Em setembro, as coisas ficaram exóticas, com quarentena obrigatória em apenas sete ilhas gregas: Creta, Lesvos, Mykonos, Santorini, Serifos, Tinos e Zakynthos.
Na posição de bronze no pódio das decisões mais loucas sobre a pandemia está o momento em que o Ministério dos Negócios Estrangeiros colocou Portugal na mesma categoria de risco que o centro de Cabul e partes da Somália.
O governo, porém, estava a preparar-se para se tornar nuclear com uma proibição total de viagens internacionais de lazer. Algumas das pessoas que perderam a festa “Jingle & Mingle” na sede da Campanha Conservadora, em 14 de Dezembro de 2020, estavam ocupadas a redigir uma lei que impunha multas a qualquer pessoa num aeroporto, porto marítimo ou estação ferroviária internacional sem justa causa.
Três semanas após o início da proibição de 10 semanas, Priti Patel queixou-se: “Ainda há demasiadas pessoas a entrar e a sair do nosso país todos os dias”. Na semana seguinte, começou a quarentena no hotel, custando cerca de £ 2.000 por 10 dias.
Um relatório posterior mostrou que todo o processo de quarentena do hotel foi inútil, por isso é necessária a medalha de prata para as piores decisões ministeriais. “Cada nova restrição à liberdade, como a mal concebida Declaração sobre Viagens, diminui a nós e ao nosso lugar no mundo”, escrevo.

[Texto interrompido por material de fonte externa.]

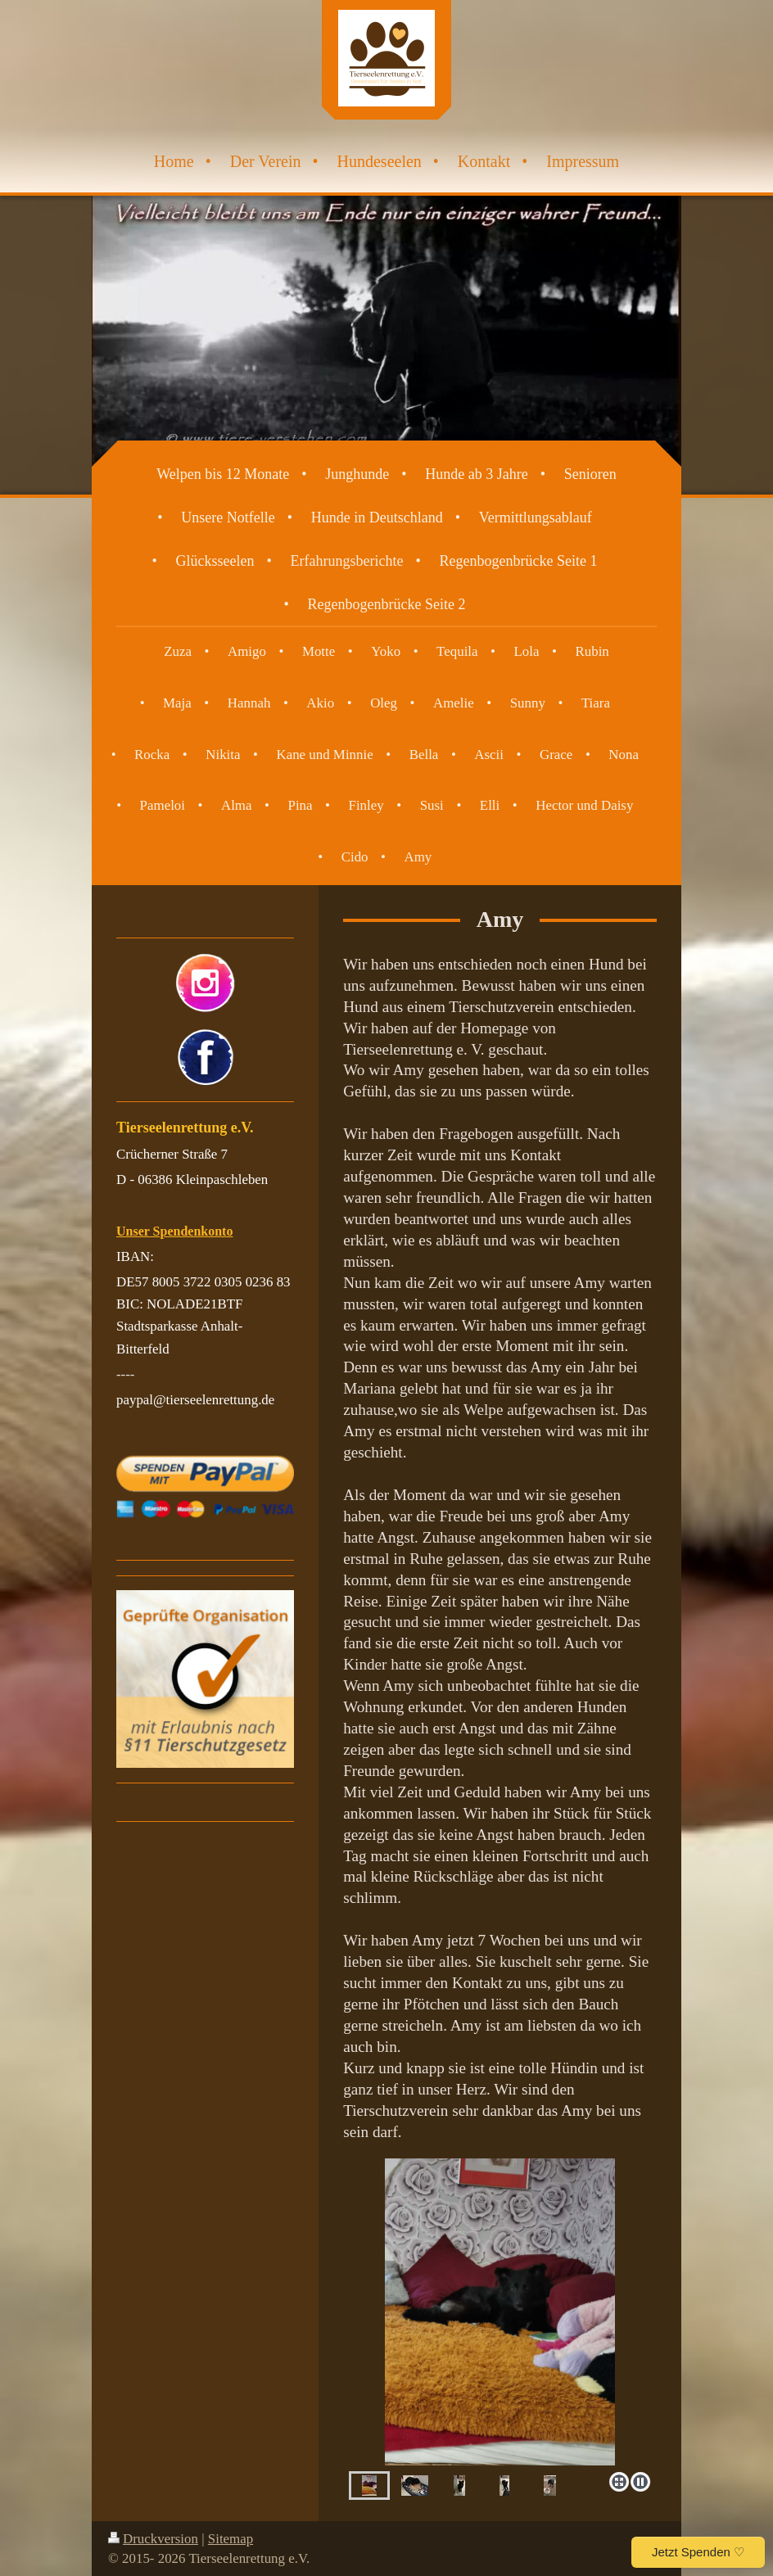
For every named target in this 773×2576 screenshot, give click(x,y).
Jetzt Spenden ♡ (698, 2552)
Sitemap (230, 2539)
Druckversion (153, 2539)
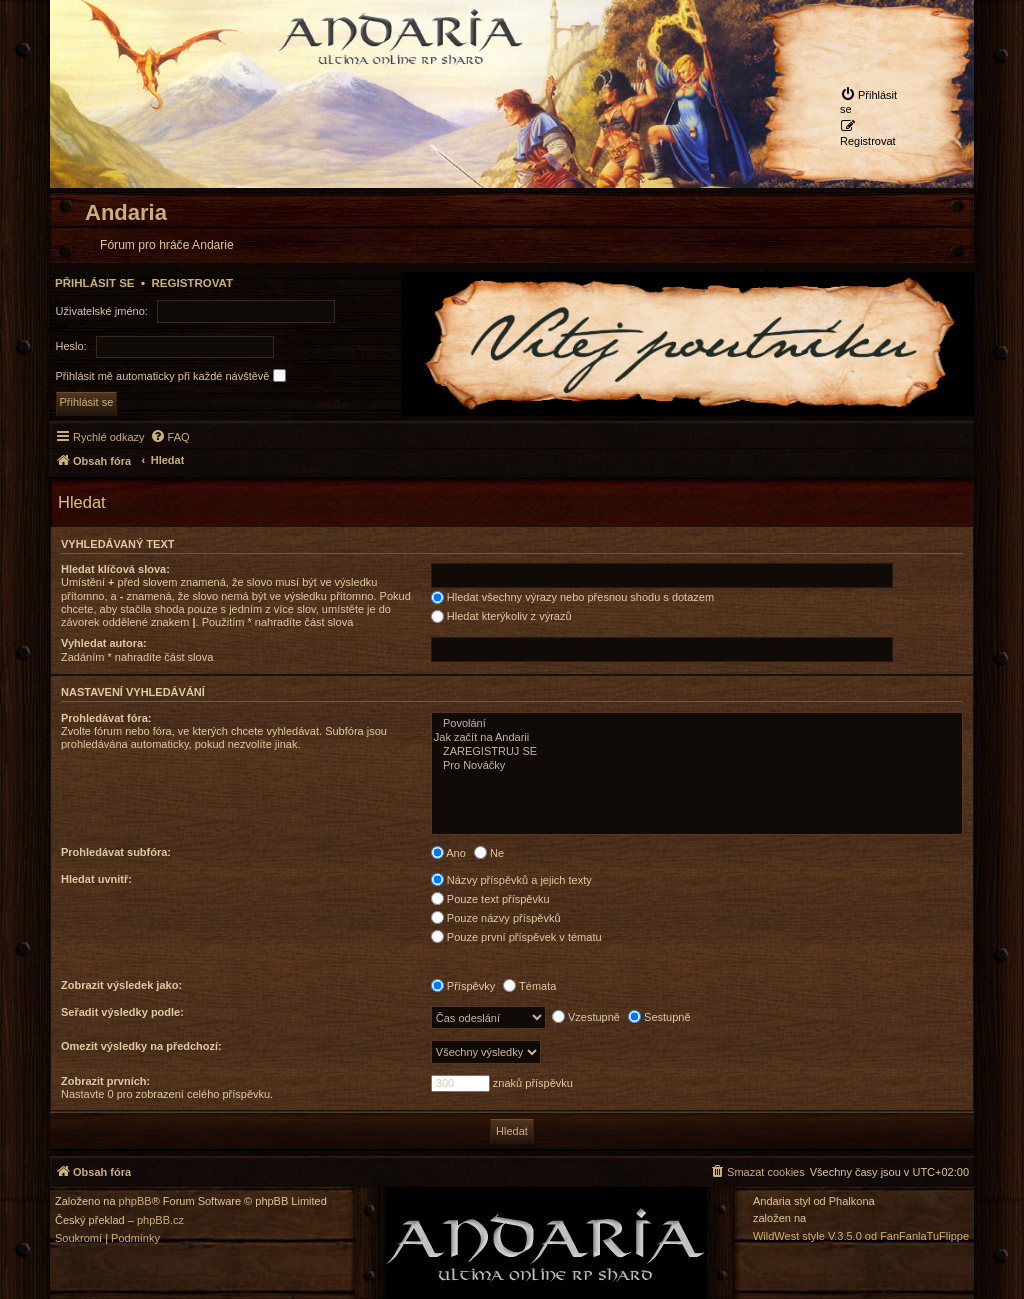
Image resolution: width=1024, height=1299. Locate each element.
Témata (529, 986)
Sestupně (659, 1017)
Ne (489, 853)
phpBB (135, 1201)
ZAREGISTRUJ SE (697, 752)
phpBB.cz (160, 1220)
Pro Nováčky (697, 766)
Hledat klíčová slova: (115, 569)
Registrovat (192, 283)
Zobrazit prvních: (105, 1081)
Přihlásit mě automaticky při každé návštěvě (171, 375)
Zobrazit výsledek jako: (121, 985)
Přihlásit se (95, 283)
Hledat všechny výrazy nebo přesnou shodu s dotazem (572, 597)
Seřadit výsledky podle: (122, 1012)
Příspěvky (463, 986)
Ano (448, 853)
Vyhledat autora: (104, 643)
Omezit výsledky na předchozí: (141, 1046)
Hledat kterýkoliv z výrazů (501, 616)
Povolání (697, 724)
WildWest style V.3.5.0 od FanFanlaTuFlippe (861, 1236)
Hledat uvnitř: (96, 879)
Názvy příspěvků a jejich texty (511, 880)
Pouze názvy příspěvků (496, 918)
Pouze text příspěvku (490, 899)
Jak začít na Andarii (697, 738)
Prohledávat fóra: (106, 718)
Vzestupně (586, 1017)
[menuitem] (872, 101)
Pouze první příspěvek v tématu (516, 937)
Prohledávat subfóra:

O ouro vai para “amber plus” – categoria criada em julho de 2021 especialmente para a França. Equivaleu a uma proibição de viagens no início das férias escolares de verão em Inglaterra e no País de Gales, por causa do que o secretário dos Negócios Estrangeiros, Dominic Raab, chamou de “a chamada variante Beta, em particular na região da Reunião, em França”. O facto de estar a 9.300 quilómetros de Paris foi considerado irrelevante – e de facto a própria ilha escapou à ignomínia do “âmbar plus”.
O então ministro francês da Europa, Clément Beaune, tuitou: “As medidas de quarentena do Reino Unido para a França são excessivas e incompreensíveis em termos de saúde”. Correto.
Os franceses se vingaram, no entanto. Provando que o governo do Reino Unido não tinha o monopólio das decisões absurdas da Covid, a França impôs uma proibição de viagens aos passageiros britânicos durante três semanas durante o Natal de 2021 e o início de 2022, eliminando feriados e reuniões familiares para centenas de milhares.
O facto de a indústria de viagens do Reino Unido ter sobrevivido a um tal ataque de irracionalidade, com muitas decisões tomadas por aquilo que hoje sabemos serem políticos partidários, é um tributo à resiliência dos homens e mulheres que nela trabalham. Podemos mais uma vez abrir nossas asas. Espero que um dia você possa visitar o maravilhoso Centro Vermelho da Austrália – e que nenhum avião de longo curso esteja estacionado em Alice Springs quando você pousar.
Simon Calder, também conhecido como The Man Who Pays His Way, escreve sobre viagens para o The Independent desde 1994. Em sua coluna de opinião semanal, ele explora uma questão importante sobre viagens – e o que isso significa para você.